Page excerpt ▸

Begin

But the appeasement did not work. While Kyan was satisfied, and moved to Martaban, Ran wanted more. The crown prince still had the support of a court faction, and harbored ambitions to be king. As soon as Kyan left for Martaban, Ran brazenly occupied Dala and Dagon, which belonged to the Pegu province. According to Phayre, Ran's "ungrateful conduct" was a result of the king being hamstrung by various court factions. Before the eve of Ava's dry season invasion, Ran actually controlled the most territory—the entire Irrawaddy delta as well as the southern Pegu province—while the king controlled just around the capital. (Ran was also in control of Tharrawaddy, a territory claimed by Ava.)

End

Raw records ▸
Begin

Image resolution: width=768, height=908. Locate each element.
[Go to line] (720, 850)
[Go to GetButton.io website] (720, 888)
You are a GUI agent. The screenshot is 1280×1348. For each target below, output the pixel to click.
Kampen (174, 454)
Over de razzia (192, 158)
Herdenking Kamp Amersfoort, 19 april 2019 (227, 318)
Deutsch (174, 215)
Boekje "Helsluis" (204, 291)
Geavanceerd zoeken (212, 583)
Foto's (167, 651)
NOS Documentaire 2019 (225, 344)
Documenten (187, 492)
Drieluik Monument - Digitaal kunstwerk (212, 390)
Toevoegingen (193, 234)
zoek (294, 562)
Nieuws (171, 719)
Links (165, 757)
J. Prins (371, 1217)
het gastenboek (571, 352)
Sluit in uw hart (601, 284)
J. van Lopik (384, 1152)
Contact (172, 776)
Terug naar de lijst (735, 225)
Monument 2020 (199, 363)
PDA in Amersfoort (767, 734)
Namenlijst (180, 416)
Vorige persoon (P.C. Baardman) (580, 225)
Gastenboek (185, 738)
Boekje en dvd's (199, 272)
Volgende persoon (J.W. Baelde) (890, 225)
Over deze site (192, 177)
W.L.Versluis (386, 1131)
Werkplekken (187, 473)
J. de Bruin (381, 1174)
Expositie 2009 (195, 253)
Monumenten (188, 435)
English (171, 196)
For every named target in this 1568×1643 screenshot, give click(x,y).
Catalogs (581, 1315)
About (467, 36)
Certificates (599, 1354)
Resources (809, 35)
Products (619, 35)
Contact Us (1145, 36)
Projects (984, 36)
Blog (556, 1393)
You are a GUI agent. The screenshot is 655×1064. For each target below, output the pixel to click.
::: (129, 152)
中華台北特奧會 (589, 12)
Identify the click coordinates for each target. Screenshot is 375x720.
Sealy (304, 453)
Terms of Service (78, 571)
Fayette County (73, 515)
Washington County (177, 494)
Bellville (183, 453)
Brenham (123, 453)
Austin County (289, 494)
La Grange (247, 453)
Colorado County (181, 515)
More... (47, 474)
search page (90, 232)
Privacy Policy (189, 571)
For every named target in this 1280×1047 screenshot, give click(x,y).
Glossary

End

Goals ▸
(A) According to the passage about Ran's defiance, which two places did Ran occupy as soon as Kyan left for Martaban?
(B) Recast the part of the records that opens with the line containing "NOS Documentaire 2019 (225, 344)" and closes with the line containing "Blog (556, 1393)", both included, as a JSON list of strings with one string per line and blank lines left out.

Response list ▸
(A) Dala and Dagon

(B)
[
  "NOS Documentaire 2019 (225, 344)",
  "Documenten (187, 492)",
  "Drieluik Monument - Digitaal kunstwerk (212, 390)",
  "Toevoegingen (193, 234)",
  "zoek (294, 562)",
  "Nieuws (171, 719)",
  "Links (165, 757)",
  "J. Prins (371, 1217)",
  "het gastenboek (571, 352)",
  "Sluit in uw hart (601, 284)",
  "J. van Lopik (384, 1152)",
  "Contact (172, 776)",
  "Terug naar de lijst (735, 225)",
  "Monument 2020 (199, 363)",
  "PDA in Amersfoort (767, 734)",
  "Namenlijst (180, 416)",
  "Vorige persoon (P.C. Baardman) (580, 225)",
  "Gastenboek (185, 738)",
  "Boekje en dvd's (199, 272)",
  "Volgende persoon (J.W. Baelde) (890, 225)",
  "Over deze site (192, 177)",
  "W.L.Versluis (386, 1131)",
  "Werkplekken (187, 473)",
  "J. de Bruin (381, 1174)",
  "Expositie 2009 (195, 253)",
  "Monumenten (188, 435)",
  "English (171, 196)",
  "For every named target in this 1568×1643 screenshot, give click(x,y).",
  "Catalogs (581, 1315)",
  "About (467, 36)",
  "Certificates (599, 1354)",
  "Resources (809, 35)",
  "Products (619, 35)",
  "Contact Us (1145, 36)",
  "Projects (984, 36)",
  "Blog (556, 1393)"
]